Qualcomm fixes DragonWing to cellular products
Qualcomm has announced a re-brand for its non-consumer facing silicon solutions, which includes the SoCs it designs for RAN products such as small cells, RUs and accelerator cards for DUs.
It is also rebranding its EdgeWise network automation platform, formed out of the assets it acquired when it bought C-SON provider CellWize, as Dragonwing RAN Automation Suite.
And Verizon goes for RIC
And there was immediate game time for the Dragonwing RAN Automation Suite (DRAS) at a major US network.
Perhaps we shouldn’t be surprised that an element which is designed to be open and interoperable is just that, but hey this is telecom where the gap between the standards specification and practical implementation is filled with the fallen bodies of good intentions.

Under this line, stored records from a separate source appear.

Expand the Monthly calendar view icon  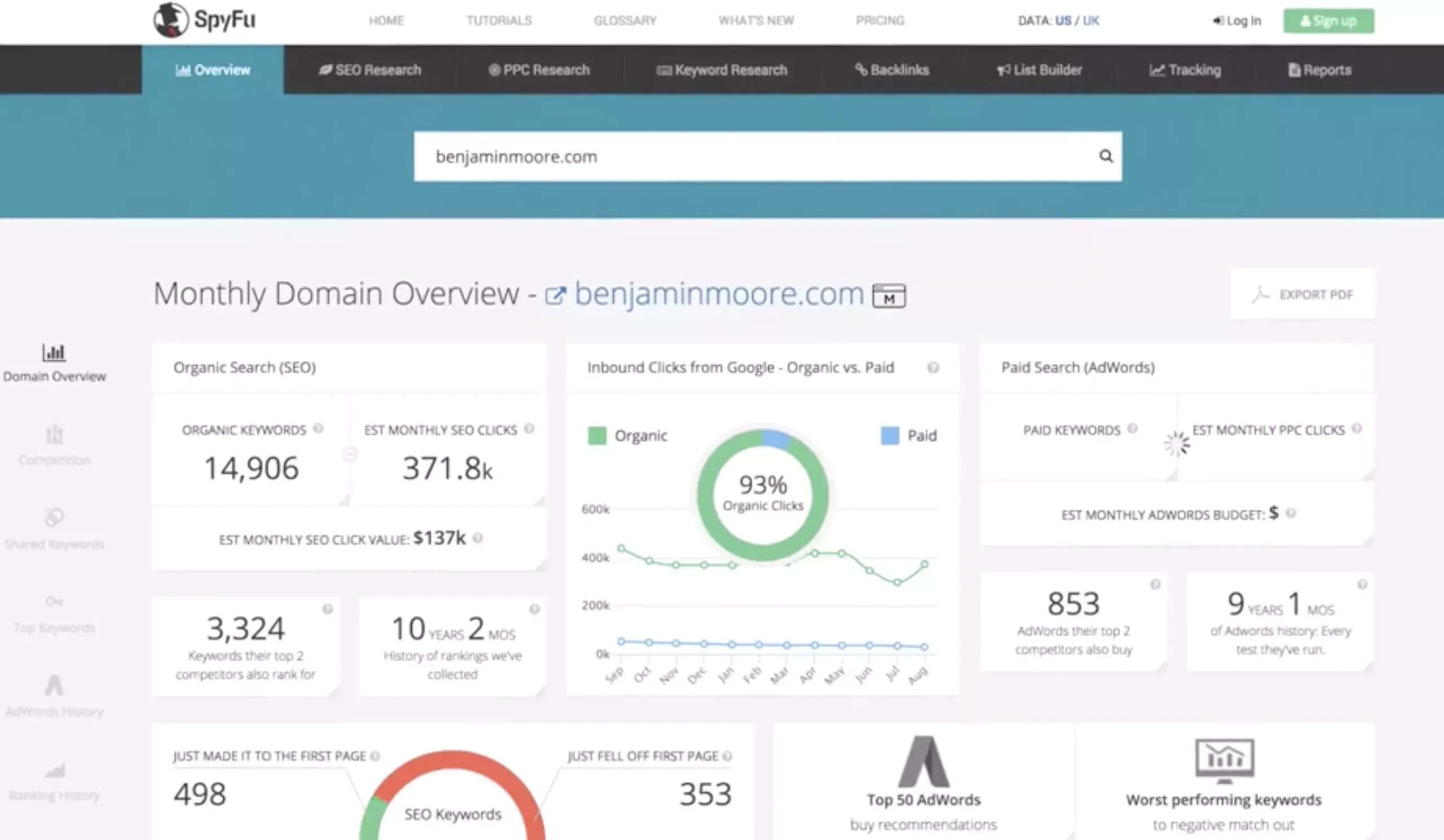(x=888, y=294)
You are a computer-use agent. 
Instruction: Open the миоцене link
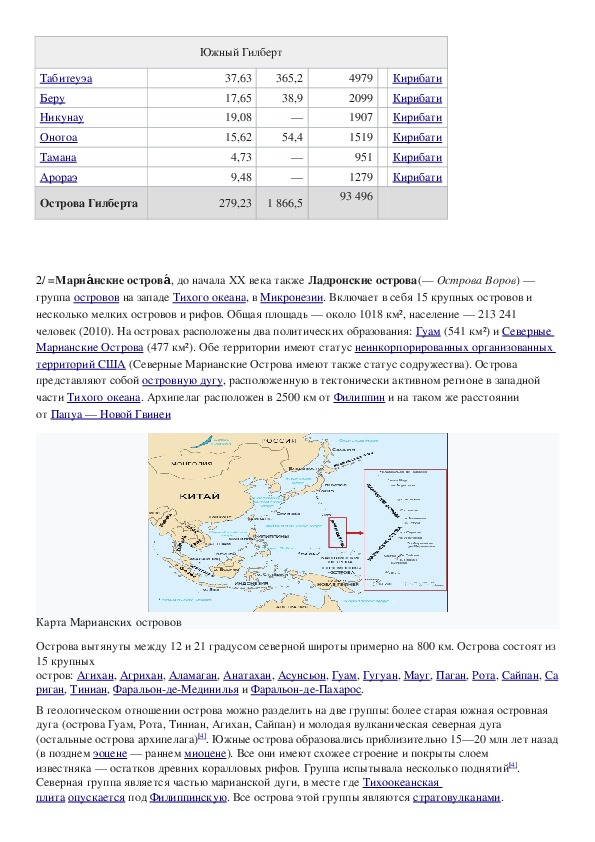click(205, 754)
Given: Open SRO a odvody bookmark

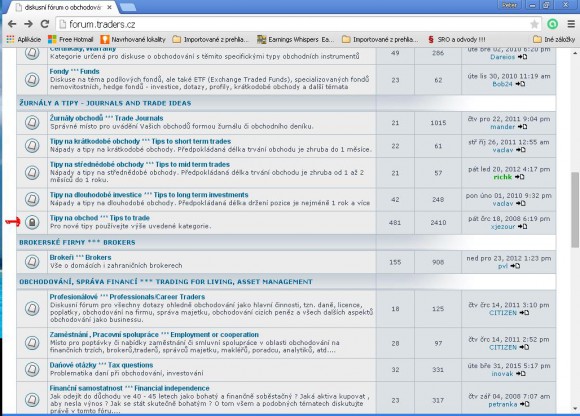Looking at the screenshot, I should click(457, 39).
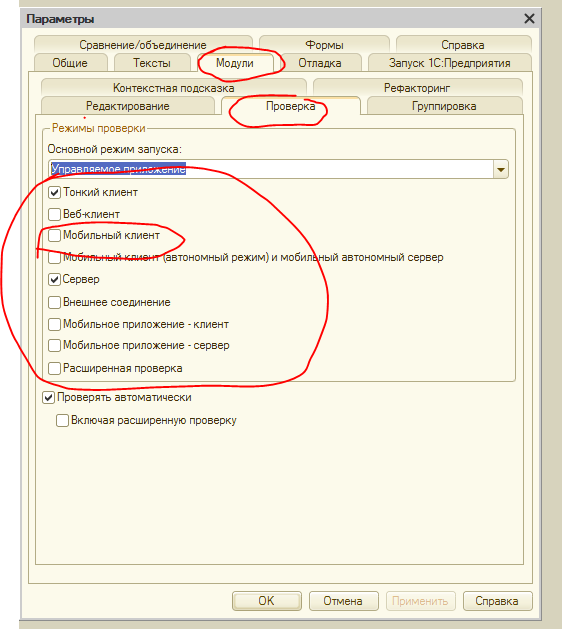The image size is (562, 629).
Task: Enable the Веб-клиент checkbox
Action: [55, 214]
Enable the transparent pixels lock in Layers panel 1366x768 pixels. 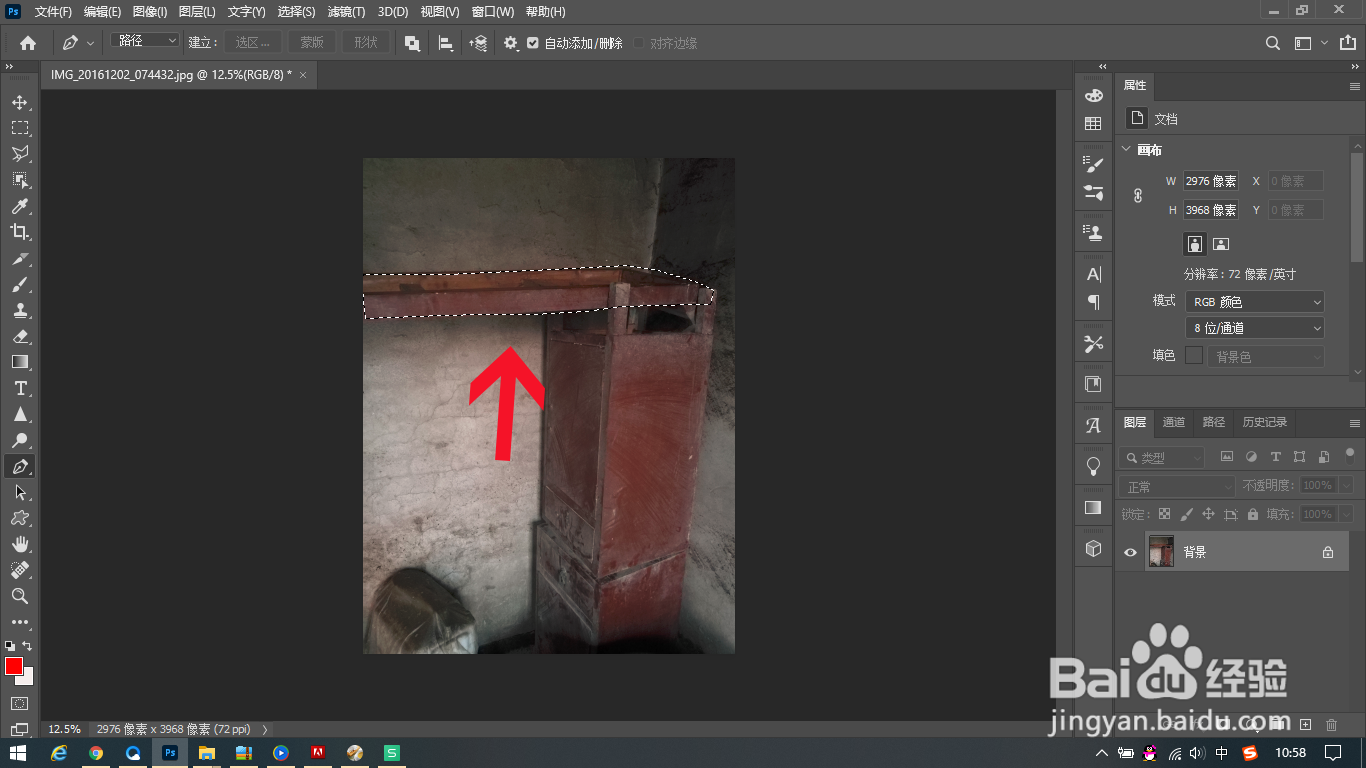coord(1164,513)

Anyway this is a ridiculous pre-amble to saying that Verizon has implemented a RIC from one vendor – Qualcomm’s Dragonwing RIC, which as we said until today would have been known as EdgeWise – with an rApp from another. The app provider, however, is Samsung, which is of real note because what we’re getting here is a RIC provider that is different from the RAN layer. That, by the way, is something Samsung cautioned against in a paper last year, before slightly rowing back from the nature of its statement.
Anyway, now Samsung is only too delighted that its AI-powered Energy Saving Manager (AI-ESM) has been integrated into the DRAS, altough this blog post doesn’t actually call Qualcomm’s RIC out by name. Not sure why, it might just be a question of who is allowed to say what about the other partners involved.
This is pretty good news for Qualcomm, however, and also for fans of the third party RIC as a concept, given that third party RIC platforms in commercial RAN networks are as rare as hen’s teeth. Mostly we have seen operators go for the RIC platform or network management platform of the main RAN vendor they’re working with in that sector.